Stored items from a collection
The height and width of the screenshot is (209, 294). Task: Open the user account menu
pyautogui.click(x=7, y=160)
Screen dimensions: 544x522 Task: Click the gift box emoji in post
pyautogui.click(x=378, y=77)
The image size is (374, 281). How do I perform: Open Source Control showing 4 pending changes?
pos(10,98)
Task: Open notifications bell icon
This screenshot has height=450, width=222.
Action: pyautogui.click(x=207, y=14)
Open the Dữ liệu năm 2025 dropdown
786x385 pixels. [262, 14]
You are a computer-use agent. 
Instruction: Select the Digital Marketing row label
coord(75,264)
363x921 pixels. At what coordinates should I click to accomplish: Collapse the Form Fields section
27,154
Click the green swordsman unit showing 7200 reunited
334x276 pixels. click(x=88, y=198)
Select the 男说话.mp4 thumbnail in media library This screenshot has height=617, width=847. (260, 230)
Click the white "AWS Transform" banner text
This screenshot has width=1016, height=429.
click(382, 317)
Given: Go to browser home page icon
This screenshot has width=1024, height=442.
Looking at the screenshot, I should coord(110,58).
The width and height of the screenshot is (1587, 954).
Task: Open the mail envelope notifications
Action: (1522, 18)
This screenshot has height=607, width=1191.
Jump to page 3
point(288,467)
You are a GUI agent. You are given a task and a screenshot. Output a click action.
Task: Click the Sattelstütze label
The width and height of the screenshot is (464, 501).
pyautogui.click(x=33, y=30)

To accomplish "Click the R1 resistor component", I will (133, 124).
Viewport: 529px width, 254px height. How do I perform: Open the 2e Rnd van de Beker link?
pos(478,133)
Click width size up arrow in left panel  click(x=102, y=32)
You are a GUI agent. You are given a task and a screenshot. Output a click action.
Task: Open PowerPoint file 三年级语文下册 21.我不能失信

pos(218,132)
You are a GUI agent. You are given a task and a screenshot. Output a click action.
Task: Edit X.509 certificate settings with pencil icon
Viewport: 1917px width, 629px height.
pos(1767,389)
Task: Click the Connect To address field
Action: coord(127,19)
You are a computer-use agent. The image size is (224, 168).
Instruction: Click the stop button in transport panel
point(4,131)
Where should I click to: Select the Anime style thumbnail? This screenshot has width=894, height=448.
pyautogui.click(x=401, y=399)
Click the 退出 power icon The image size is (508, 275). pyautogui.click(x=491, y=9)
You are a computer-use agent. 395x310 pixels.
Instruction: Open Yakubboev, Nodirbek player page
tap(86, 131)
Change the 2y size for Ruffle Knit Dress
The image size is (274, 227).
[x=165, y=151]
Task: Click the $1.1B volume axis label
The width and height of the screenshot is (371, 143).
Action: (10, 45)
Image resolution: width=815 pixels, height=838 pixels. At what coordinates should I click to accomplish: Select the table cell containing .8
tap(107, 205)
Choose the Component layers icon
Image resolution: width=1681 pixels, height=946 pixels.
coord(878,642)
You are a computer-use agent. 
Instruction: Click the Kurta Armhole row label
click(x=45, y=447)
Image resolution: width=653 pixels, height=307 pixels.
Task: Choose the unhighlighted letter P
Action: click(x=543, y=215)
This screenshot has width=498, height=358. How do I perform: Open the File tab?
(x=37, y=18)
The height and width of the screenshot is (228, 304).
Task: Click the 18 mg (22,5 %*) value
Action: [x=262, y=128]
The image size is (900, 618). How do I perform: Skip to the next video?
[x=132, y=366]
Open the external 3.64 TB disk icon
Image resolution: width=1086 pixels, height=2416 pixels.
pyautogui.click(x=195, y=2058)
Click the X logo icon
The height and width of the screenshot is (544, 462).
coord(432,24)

• What this task involves:
Going line by line, set down the data above exactly as given.

• Completed task:
The height and width of the screenshot is (209, 294). Task: Open the user account menu
pyautogui.click(x=7, y=160)
Screen dimensions: 544x522 Task: Click the gift box emoji in post
pyautogui.click(x=378, y=77)
The image size is (374, 281). How do I perform: Open Source Control showing 4 pending changes?
pos(10,98)
Task: Open notifications bell icon
This screenshot has height=450, width=222.
Action: pyautogui.click(x=207, y=14)
Open the Dữ liệu năm 2025 dropdown
786x385 pixels. [262, 14]
You are a computer-use agent. 
Instruction: Select the Digital Marketing row label
coord(75,264)
363x921 pixels. At what coordinates should I click to accomplish: Collapse the Form Fields section
27,154
Click the green swordsman unit showing 7200 reunited
334x276 pixels. click(x=88, y=198)
Select the 男说话.mp4 thumbnail in media library This screenshot has height=617, width=847. (260, 230)
Click the white "AWS Transform" banner text
This screenshot has width=1016, height=429.
click(382, 317)
Given: Go to browser home page icon
This screenshot has width=1024, height=442.
Looking at the screenshot, I should coord(110,58).
The width and height of the screenshot is (1587, 954).
Task: Open the mail envelope notifications
Action: (1522, 18)
This screenshot has height=607, width=1191.
Jump to page 3
point(288,467)
You are a GUI agent. You are given a task and a screenshot. Output a click action.
Task: Click the Sattelstütze label
The width and height of the screenshot is (464, 501).
pyautogui.click(x=33, y=30)

To accomplish "Click the R1 resistor component", I will (133, 124).
Viewport: 529px width, 254px height. How do I perform: Open the 2e Rnd van de Beker link?
pos(478,133)
Click width size up arrow in left panel  click(x=102, y=32)
You are a GUI agent. You are given a task and a screenshot. Output a click action.
Task: Open PowerPoint file 三年级语文下册 21.我不能失信

pos(218,132)
You are a GUI agent. You are given a task and a screenshot. Output a click action.
Task: Edit X.509 certificate settings with pencil icon
Viewport: 1917px width, 629px height.
pos(1767,389)
Task: Click the Connect To address field
Action: coord(127,19)
You are a computer-use agent. The image size is (224, 168).
Instruction: Click the stop button in transport panel
point(4,131)
Where should I click to: Select the Anime style thumbnail? This screenshot has width=894, height=448.
pyautogui.click(x=401, y=399)
Click the 退出 power icon The image size is (508, 275). pyautogui.click(x=491, y=9)
You are a computer-use agent. 395x310 pixels.
Instruction: Open Yakubboev, Nodirbek player page
tap(86, 131)
Change the 2y size for Ruffle Knit Dress
The image size is (274, 227).
[x=165, y=151]
Task: Click the $1.1B volume axis label
The width and height of the screenshot is (371, 143).
Action: (10, 45)
Image resolution: width=815 pixels, height=838 pixels. At what coordinates should I click to accomplish: Select the table cell containing .8
tap(107, 205)
Choose the Component layers icon
Image resolution: width=1681 pixels, height=946 pixels.
coord(878,642)
You are a computer-use agent. 
Instruction: Click the Kurta Armhole row label
click(x=45, y=447)
Image resolution: width=653 pixels, height=307 pixels.
Task: Choose the unhighlighted letter P
Action: click(x=543, y=215)
This screenshot has width=498, height=358. How do I perform: Open the File tab?
(x=37, y=18)
The height and width of the screenshot is (228, 304).
Task: Click the 18 mg (22,5 %*) value
Action: [x=262, y=128]
The image size is (900, 618). How do I perform: Skip to the next video?
[x=132, y=366]
Open the external 3.64 TB disk icon
Image resolution: width=1086 pixels, height=2416 pixels.
pyautogui.click(x=195, y=2058)
Click the X logo icon
The height and width of the screenshot is (544, 462).
coord(432,24)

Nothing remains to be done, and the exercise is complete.